首位リバプール 次節はA・マドリーと対戦

 死の組と呼ばれるグループBにおいて連勝スタートを飾ったリバプール。良い序盤となったのではないでしょうか。グループBのもう一試合では、アトレティコ・マドリーがアウェイでミランを2-1で下しています。

 前半はミランが勢いを持ってアトレティコ・マドリーを攻め立てる内容で、早々にレオンが先制点を奪います。しかし、フランク・ケシエが前半30分も立たずに2枚目のイエローカードを貰って退場。その後は粘り続けましたが、84分にグリーズマン、90+7分にスアレスのPKによって被弾しました。10人となるまでのミランのゲーム内容を見ていると、勢いがあって強いチームという印象をアトレティコ・マドリー相手にも見せつけていました。

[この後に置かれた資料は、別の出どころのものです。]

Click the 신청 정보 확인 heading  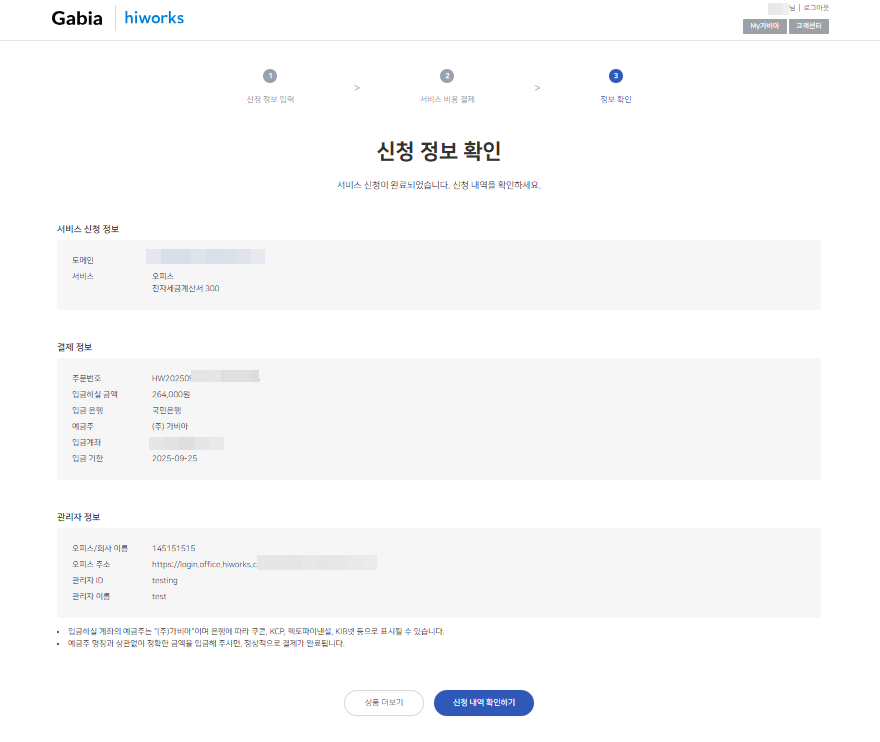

 一方のアトレティコ・マドリーも、粘り強く勝ち切る力は一級品です。今季、アディショナルタイムに勝ち越しゴールを奪って勝利するのは、リーガでのエスパニョール戦、ヘタフェ戦に続いて3度目です。思い返せば2年前、CLのベスト16の舞台でリバプールと対戦した際にも、延長でゴールを奪われています。その時は敗退に追い込まれた苦い記憶のあるリバプール。次節は日本時間10/20(水)、アトレティコ・マドリーのホーム、ワンダ・メトロポリターノに乗り込みます。

 死の組における戦いの行方はまだまだわかりません。3連勝として、リーグ抜けを一気に近づけたいところです。